I’m not advocating office punch-ups either real or virtual but everyone needs to know what’s worth fighting for.
Dr Richard Carlson wrote Don’t Sweat The Small Stuff, and encouraged us to ask ourselves, ‘Will this matter a year from now?’ It’s a great question – but how do you decide what matters and what doesn’t?
It’s not unusual to get into this territory with coaching clients because it has such a big impact on how successful you’ll be. So I recently developed a Pick Your Battles Matrix to help you quickly evaluate:
- What’s worth fighting for
- How to make the decision
- What to avoid
- How much time and effort to give
- When to change tactics
Why is it important to pick your battles?
1. Save Time And Energy
Success comes from focusing your efforts and resources in the best place to achieve the results that are most important for you. You don’t want to waste your time, brain space or emotional effort on the wrong things.
2. Reduce Stress
The wrong kind of stress uses up headspace and wastes energy. It creates bad chemicals in your body, which are physically damaging in the short and long term
3. Keep Out Of Trouble
Your reputation is important. Just like a company you have to protect your brand. Getting into the wrong fight will do you more harm than good.
4. Step Up
There are battles you should fight. Some leaders seem to develop the art of deflecting everything. Whether it is for you or the good of the team and the business there are times when you need to step up.
5. Give It Time
I guess it is the difference between responding and reacting. Most of us know that it’s a good idea to let some emails we write sit in the Drafts folder for review when we’re feeling more objective. Learn to respond rather than react and you’ll avoid a lot of unnecessary skirmishes.
6. Give Me A Break
When other people make mistakes we have a knee-jerk reaction that interprets it as problem with them as an individual (personality, character or abilities). It’s known as Fundamental Attribution Error. Check first whether external factors are affecting their performance before jumping to this conclusion.
How to pick your battles
Here’s the tool I developed. I welcome your ideas and comments about this. It’s a work in progress.
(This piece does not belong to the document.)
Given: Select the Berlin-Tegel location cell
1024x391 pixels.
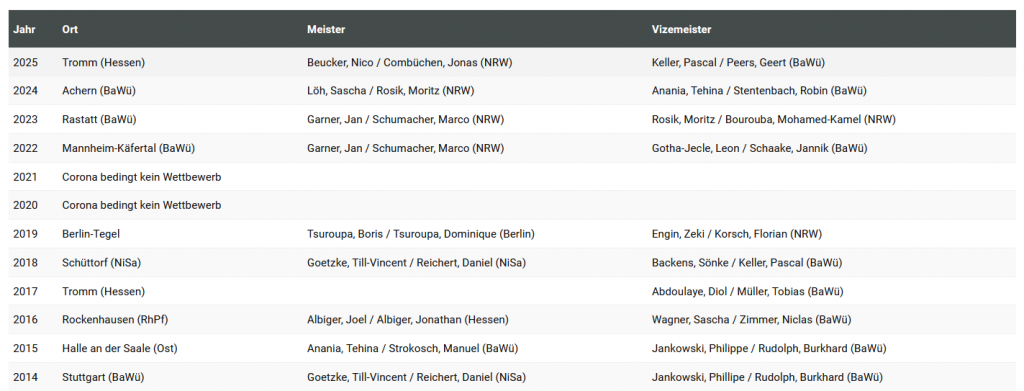Looking at the screenshot, I should [x=91, y=234].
Click here to get the tool – Pick Your Battles Matrix
It takes the form of a typical matrix with two axes Stakes and Success. Your criteria may differ depending on your context.
STAKES (St) = Visibility of participants, Reputational Risk, Impact on Others, Level of Responsibility and Accountability, Business Critical etc.
SUCCESS (Su) = Do you have the power and influence to win the battle or the part of the battle that you need to win?
The high and low combinations which define your possible actions are as follows:
- FIGHT = Stakes are High and Success is High. It’s your battle you need to fight it. High St/High Su
- CHOOSE = Stakes are High but Success is Low. Choose what part of the battle you think you can win. At least part of it is your battle you need to fight it. High St/Low Su
- SUPPORT = Stakes are Low for you but may be High for someone else. You could support. Consider the variables. How much effort is required from you to give Support? It’s not your battle but you may decide to support someone else. High Su/ Low St
- FORGET = Low Stakes and Low Success. It’s not your battle and it would time wasting to support. Low St/Low Su
Even when you have considered these factors there will be other variables depending on your context and your values. I’ve suggested two in this tool.
Your decision isn’t final. At different cycles of a project or challenge you will find that you need to re-evaluate and may decide that a different approach is now the smart choice.
There’s a set of behaviours that sit behind Fight, Choose and Support all of which have groups of relevant skills. The most obvious example is Assertiveness rather than Aggression for the Fight choice. Whatever your choice you need to act with skill and guiding values. Keep the big picture in mind. It’s the way people work together that makes the difference between success and failure. It’s all to do with how you communicate, adapt, show empathy, collaborate and innovate.